EXERCISE PROMPT:
Without skipping anything, transcribe the listing that follows.
==== RECORDS FOR THIS TASK ====
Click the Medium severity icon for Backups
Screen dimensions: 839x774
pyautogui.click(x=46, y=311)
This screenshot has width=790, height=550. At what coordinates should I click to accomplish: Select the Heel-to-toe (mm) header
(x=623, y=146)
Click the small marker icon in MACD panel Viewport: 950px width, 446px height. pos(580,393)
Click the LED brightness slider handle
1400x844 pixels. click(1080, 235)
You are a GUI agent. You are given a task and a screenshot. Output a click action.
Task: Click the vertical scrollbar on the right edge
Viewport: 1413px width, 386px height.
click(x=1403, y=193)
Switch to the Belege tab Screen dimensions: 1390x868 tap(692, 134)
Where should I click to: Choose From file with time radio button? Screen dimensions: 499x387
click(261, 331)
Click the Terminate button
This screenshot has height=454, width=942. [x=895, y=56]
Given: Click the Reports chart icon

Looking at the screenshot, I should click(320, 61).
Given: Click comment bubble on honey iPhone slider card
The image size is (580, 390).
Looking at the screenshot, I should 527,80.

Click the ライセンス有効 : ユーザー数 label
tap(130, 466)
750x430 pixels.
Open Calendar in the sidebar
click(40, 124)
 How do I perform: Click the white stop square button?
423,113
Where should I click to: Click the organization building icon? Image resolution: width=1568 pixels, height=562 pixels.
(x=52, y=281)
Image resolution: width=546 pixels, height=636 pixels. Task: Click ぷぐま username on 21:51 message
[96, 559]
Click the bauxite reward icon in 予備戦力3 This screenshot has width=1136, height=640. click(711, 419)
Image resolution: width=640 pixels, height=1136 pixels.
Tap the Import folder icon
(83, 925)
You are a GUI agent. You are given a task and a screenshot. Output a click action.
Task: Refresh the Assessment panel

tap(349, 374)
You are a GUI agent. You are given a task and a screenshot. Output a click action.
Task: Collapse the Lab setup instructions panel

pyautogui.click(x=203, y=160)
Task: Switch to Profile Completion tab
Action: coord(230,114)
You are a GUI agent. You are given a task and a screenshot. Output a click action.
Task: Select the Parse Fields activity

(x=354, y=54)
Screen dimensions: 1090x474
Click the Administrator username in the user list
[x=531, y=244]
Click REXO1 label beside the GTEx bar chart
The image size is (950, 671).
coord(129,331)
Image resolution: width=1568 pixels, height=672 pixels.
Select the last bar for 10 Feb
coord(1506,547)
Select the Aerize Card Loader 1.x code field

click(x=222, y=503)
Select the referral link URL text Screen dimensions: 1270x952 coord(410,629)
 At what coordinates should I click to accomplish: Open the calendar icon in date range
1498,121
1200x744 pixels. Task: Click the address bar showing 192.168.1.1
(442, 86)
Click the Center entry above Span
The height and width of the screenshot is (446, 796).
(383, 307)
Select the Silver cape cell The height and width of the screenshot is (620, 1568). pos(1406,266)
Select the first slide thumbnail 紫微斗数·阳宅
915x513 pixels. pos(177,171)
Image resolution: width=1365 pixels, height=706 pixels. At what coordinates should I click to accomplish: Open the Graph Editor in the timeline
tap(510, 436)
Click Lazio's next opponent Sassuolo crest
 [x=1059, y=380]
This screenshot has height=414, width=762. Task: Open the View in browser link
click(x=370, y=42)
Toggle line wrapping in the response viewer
====
RESULT OF THE EXERCISE:
Click the Medium severity icon for Backups
Screen dimensions: 839x774
pyautogui.click(x=46, y=311)
This screenshot has width=790, height=550. At what coordinates should I click to accomplish: Select the Heel-to-toe (mm) header
(x=623, y=146)
Click the small marker icon in MACD panel Viewport: 950px width, 446px height. pos(580,393)
Click the LED brightness slider handle
1400x844 pixels. click(1080, 235)
You are a GUI agent. You are given a task and a screenshot. Output a click action.
Task: Click the vertical scrollbar on the right edge
Viewport: 1413px width, 386px height.
click(x=1403, y=193)
Switch to the Belege tab Screen dimensions: 1390x868 tap(692, 134)
Where should I click to: Choose From file with time radio button? Screen dimensions: 499x387
click(261, 331)
Click the Terminate button
This screenshot has height=454, width=942. [x=895, y=56]
Given: Click the Reports chart icon

Looking at the screenshot, I should click(320, 61).
Given: Click comment bubble on honey iPhone slider card
The image size is (580, 390).
Looking at the screenshot, I should 527,80.

Click the ライセンス有効 : ユーザー数 label
tap(130, 466)
750x430 pixels.
Open Calendar in the sidebar
click(40, 124)
 How do I perform: Click the white stop square button?
423,113
Where should I click to: Click the organization building icon? Image resolution: width=1568 pixels, height=562 pixels.
(x=52, y=281)
Image resolution: width=546 pixels, height=636 pixels. Task: Click ぷぐま username on 21:51 message
[96, 559]
Click the bauxite reward icon in 予備戦力3 This screenshot has width=1136, height=640. click(711, 419)
Image resolution: width=640 pixels, height=1136 pixels.
Tap the Import folder icon
(83, 925)
You are a GUI agent. You are given a task and a screenshot. Output a click action.
Task: Refresh the Assessment panel

tap(349, 374)
You are a GUI agent. You are given a task and a screenshot. Output a click action.
Task: Collapse the Lab setup instructions panel

pyautogui.click(x=203, y=160)
Task: Switch to Profile Completion tab
Action: coord(230,114)
You are a GUI agent. You are given a task and a screenshot. Output a click action.
Task: Select the Parse Fields activity

(x=354, y=54)
Screen dimensions: 1090x474
Click the Administrator username in the user list
[x=531, y=244]
Click REXO1 label beside the GTEx bar chart
The image size is (950, 671).
coord(129,331)
Image resolution: width=1568 pixels, height=672 pixels.
Select the last bar for 10 Feb
coord(1506,547)
Select the Aerize Card Loader 1.x code field

click(x=222, y=503)
Select the referral link URL text Screen dimensions: 1270x952 coord(410,629)
 At what coordinates should I click to accomplish: Open the calendar icon in date range
1498,121
1200x744 pixels. Task: Click the address bar showing 192.168.1.1
(442, 86)
Click the Center entry above Span
The height and width of the screenshot is (446, 796).
(383, 307)
Select the Silver cape cell The height and width of the screenshot is (620, 1568). pos(1406,266)
Select the first slide thumbnail 紫微斗数·阳宅
915x513 pixels. pos(177,171)
Image resolution: width=1365 pixels, height=706 pixels. At what coordinates should I click to accomplish: Open the Graph Editor in the timeline
tap(510, 436)
Click Lazio's next opponent Sassuolo crest
 [x=1059, y=380]
This screenshot has height=414, width=762. Task: Open the View in browser link
click(x=370, y=42)
Toggle line wrapping in the response viewer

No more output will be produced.